I just don’t feel equipped to do it. Maybe my faith isn’t strong enough. Or I don’t feel Christ in me well enough. Or I don’t know what words to use. Or I’m fearful of being ignored or mocked. I just don’t have that gift. I’m not equipped to tell the story to others.
But nonetheless, I am an evangelist, and so are you. And I am equipped to do it, and so are you. The secret is, evangelism, sharing the good news about Jesus, is more than telling the story. And we are equipped. When Jesus sent out the seventy disciples to go and share the good news, he said this: “See, I am sending you out like lambs into the midst of wolves. Carry no purse, no bag, no sandals. Remain in the same house, eating and drinking whatever they provide.” You see? They are equipped with nothing. Nothing at all…well, not quite nothing. For one thing, they are sent out in pairs. They are each sent out with another person. Plus, Jesus says this to them: “Whoever listens to you listens to me, and whoever rejects you rejects me.” So they are equipped…just not with particular things, or with particular skills, but with people, and with Jesus himself. That’s what you have. You have each other. And you have Jesus. Can I get an amen?
And that is all you need. All you need to share the good news of Jesus with other people is the support of a faith community, and Jesus himself.

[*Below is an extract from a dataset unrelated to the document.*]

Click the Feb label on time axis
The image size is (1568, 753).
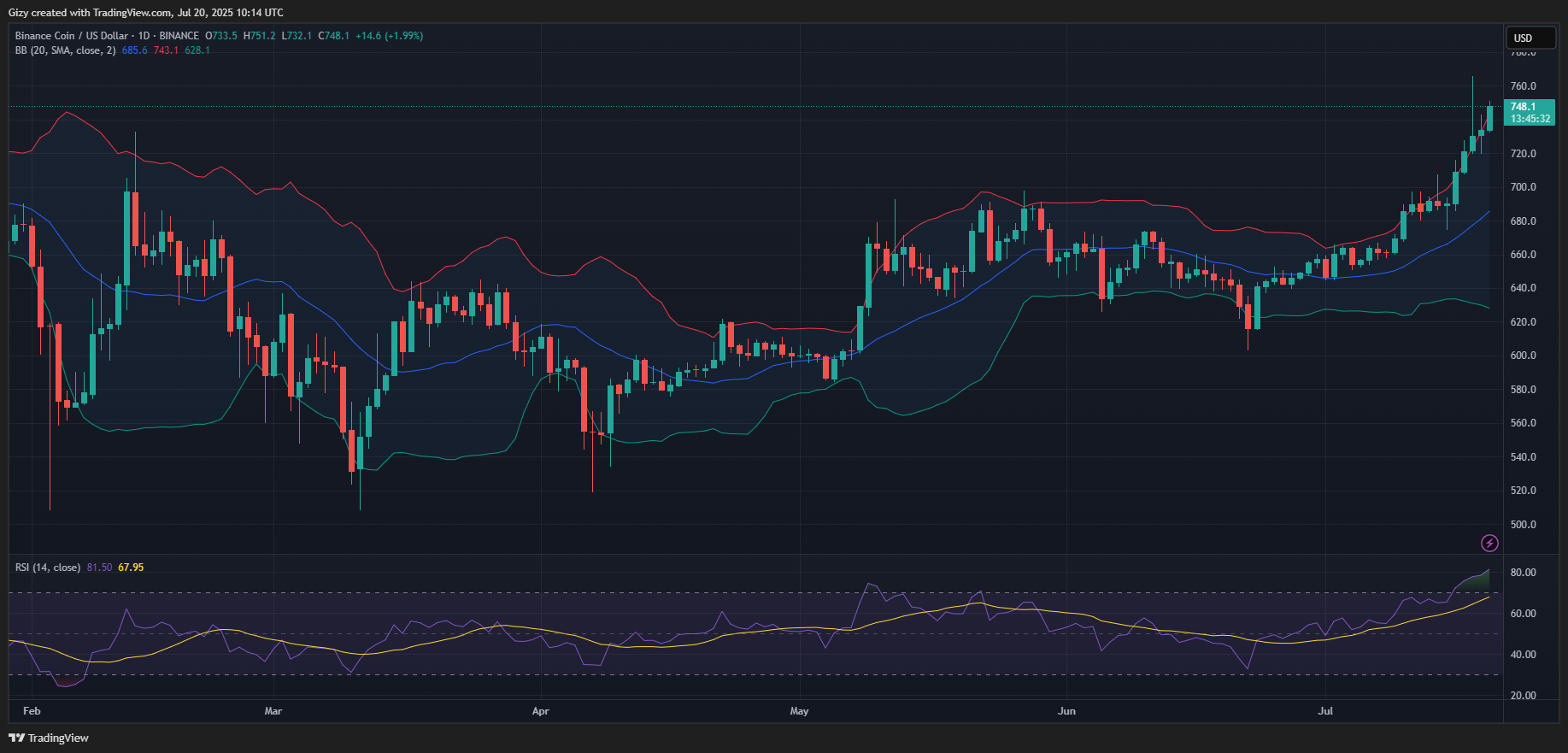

Still doesn’t sound like enough, does it? But it is. Because here’s the secret. The secret to sharing the good news with the world is this:
Be yourself. Be the person you were made to be. Be who you are. God made you to be exactly that utterly unique and utterly strange and utterly imperfect person you see in the mirror. Be that person. Go to your job, and be you. Go to your school, and be you. Spend time with family and friends, and be you. Enjoy your hobbies, and be you. Have a cookout, enjoy the fireworks, celebrate independence, and be you. Remember who you are. And remember whom you belong to. You are God’s child, through and through. Can I get an amen?
And remember what God has done for you. You are forgiven for all that you’ve ever done. You have received salvation, salvation from death, salvation from fear, salvation from worry. And you are good enough. God did that for you. Can I get an amen?

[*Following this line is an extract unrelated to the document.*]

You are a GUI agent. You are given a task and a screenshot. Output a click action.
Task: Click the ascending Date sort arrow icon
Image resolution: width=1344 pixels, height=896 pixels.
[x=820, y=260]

Remember this, and be who you are. I believe that’s what Jesus meant when he told the disciples, “Don’t rejoice that the spirits submit to you. Rejoice that your names are written in heaven.” In other words, “Don’t rejoice that you did good work out there. Rejoice that you have a relationship with God.” Don’t rejoice at things that look like success. Don’t rejoice because your church is doing well, or your country is doing well, or your bank account is doing well, or your children are doing well. Rejoice rather at this: God loves you, and God is with you. Can I get an amen?
God loves you. God is with you. Rejoice in that! Rejoice in that, and that’s it.
That’s evangelism. Remember what God has done for you, rejoice in it, and be you. The harvest is plentiful, my friends, but the laborers are few. Go on your way. Carry no purse, no bag, no sandals. Whatever house you enter, say, “Peace to this house!” And know this, the kingdom of God has come near.